▶ Task material:
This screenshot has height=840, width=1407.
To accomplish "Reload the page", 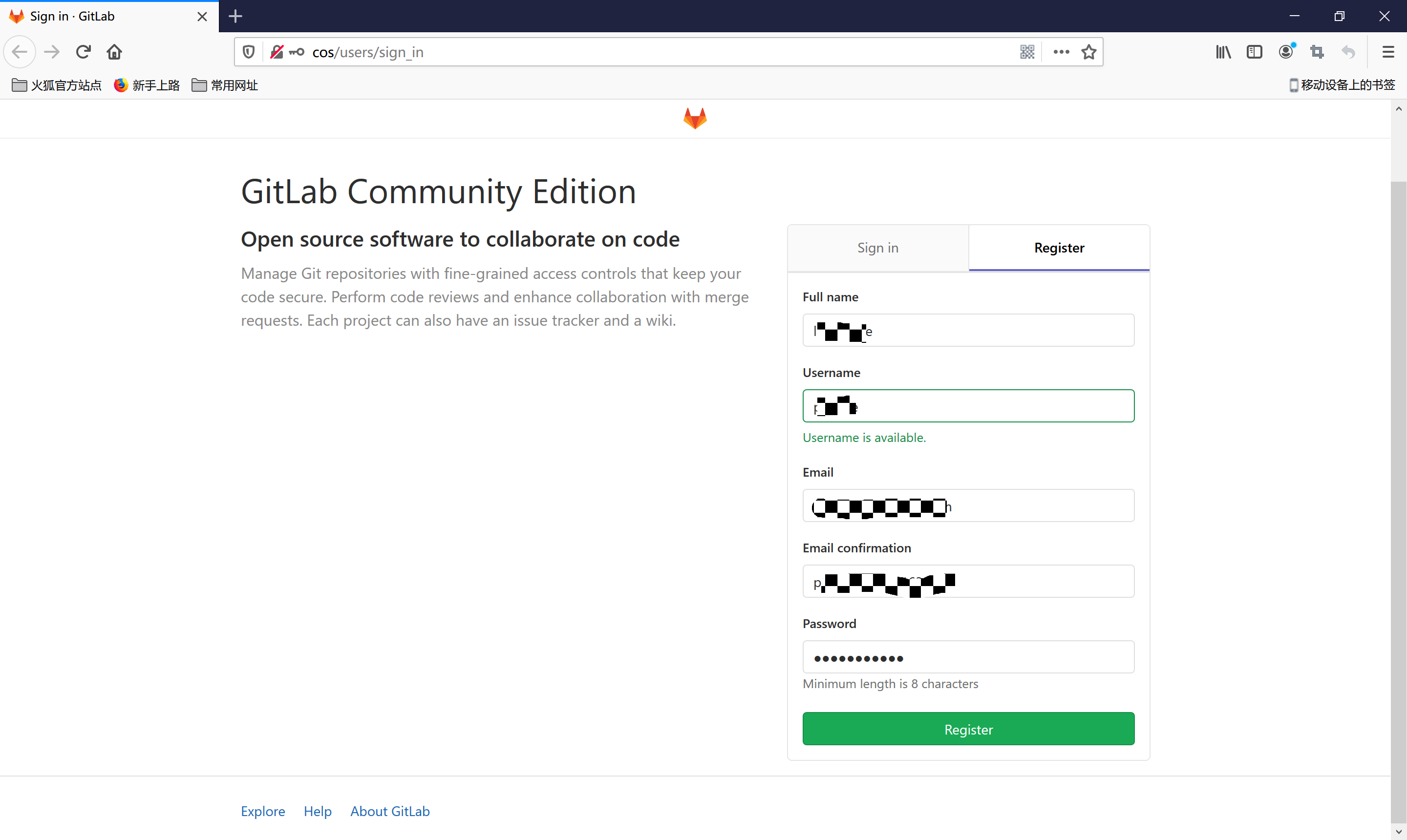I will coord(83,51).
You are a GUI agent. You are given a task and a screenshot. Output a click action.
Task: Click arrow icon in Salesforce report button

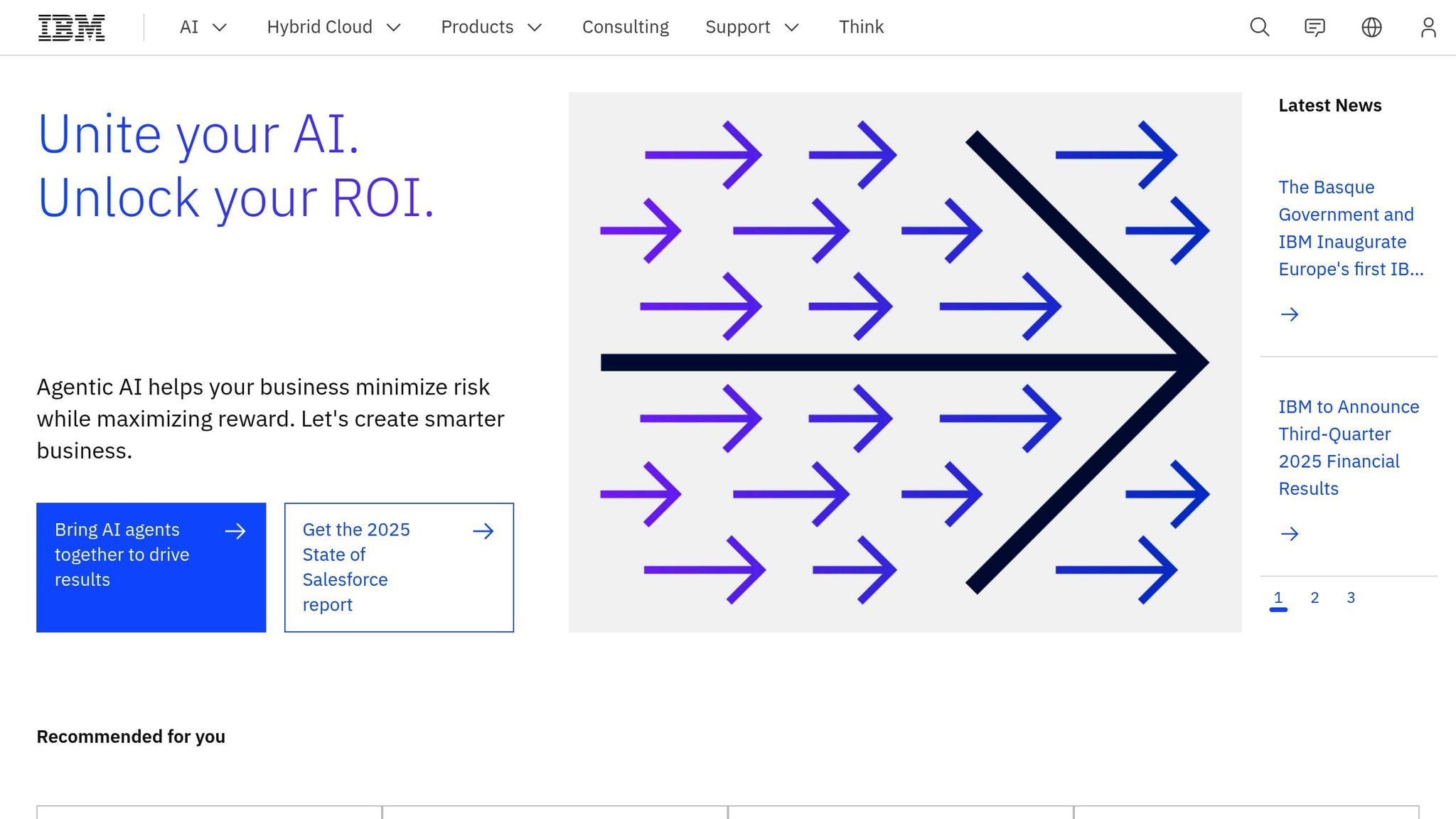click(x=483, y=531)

▶ Your assignment:
Could you write out exactly the lines running from the one with "You are a GUI" through the last line of the data above, both ends kept, and omit any picture?

▶ Exercise result:
You are a GUI agent. You are given a task and a screenshot. Output a click action.
Task: Click arrow icon in Salesforce report button

click(x=483, y=531)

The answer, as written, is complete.